Dataset entries
━━━
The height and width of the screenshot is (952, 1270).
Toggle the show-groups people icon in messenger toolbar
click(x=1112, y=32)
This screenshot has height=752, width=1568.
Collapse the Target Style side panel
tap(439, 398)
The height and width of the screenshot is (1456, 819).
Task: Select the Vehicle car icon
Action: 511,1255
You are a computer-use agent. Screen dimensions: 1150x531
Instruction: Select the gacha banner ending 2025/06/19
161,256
━━━
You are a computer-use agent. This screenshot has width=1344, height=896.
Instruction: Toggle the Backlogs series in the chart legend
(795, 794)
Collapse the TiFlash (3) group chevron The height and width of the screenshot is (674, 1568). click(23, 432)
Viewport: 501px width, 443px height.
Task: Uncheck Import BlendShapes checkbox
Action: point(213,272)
━━━
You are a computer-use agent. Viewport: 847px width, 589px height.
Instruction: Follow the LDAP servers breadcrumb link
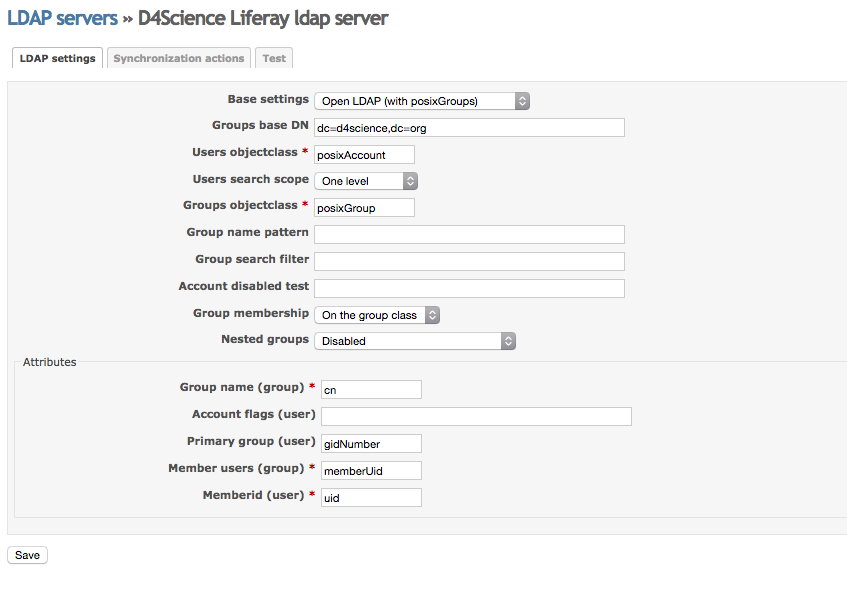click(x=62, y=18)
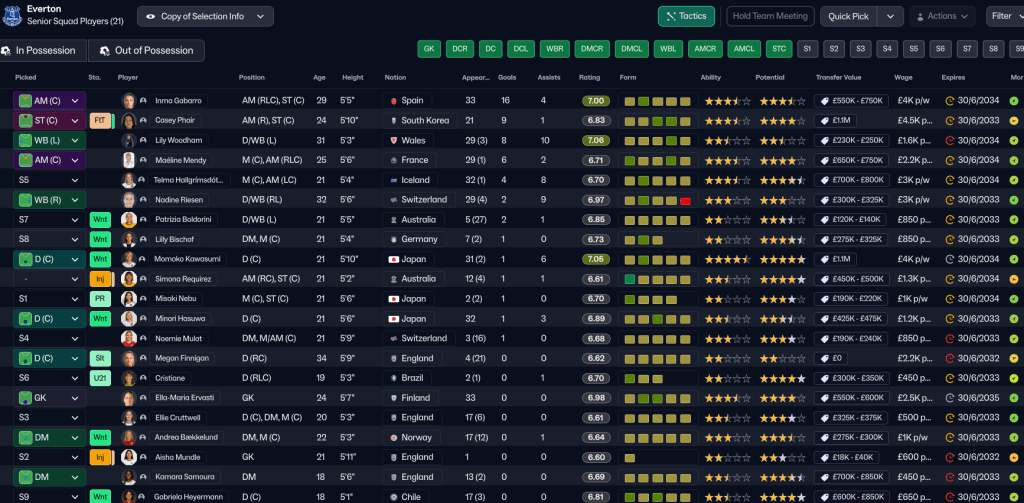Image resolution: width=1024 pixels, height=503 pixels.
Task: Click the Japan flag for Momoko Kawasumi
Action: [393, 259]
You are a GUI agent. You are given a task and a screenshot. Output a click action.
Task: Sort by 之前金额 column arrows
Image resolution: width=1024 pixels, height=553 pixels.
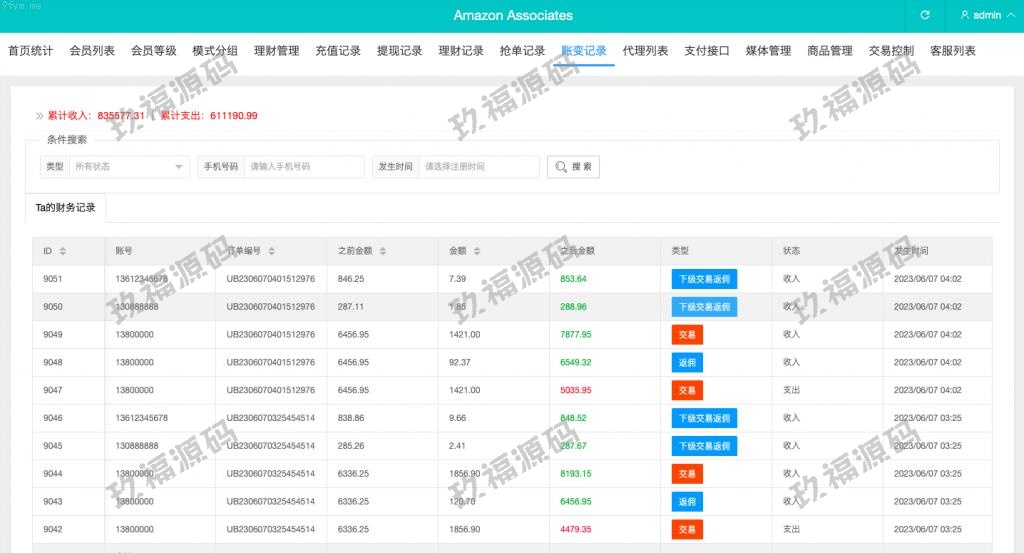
━━━
■ What to produce
Could you give the lines of the records from the one containing "You are a GUI" through the one containing "Image resolution: width=1024 pixels, height=553" as a numbered list, skipping blank lines?

■ Correct output
1. You are a GUI agent. You are given a task and a screenshot. Output a click action.
2. Task: Sort by 之前金额 column arrows
3. Image resolution: width=1024 pixels, height=553 pixels.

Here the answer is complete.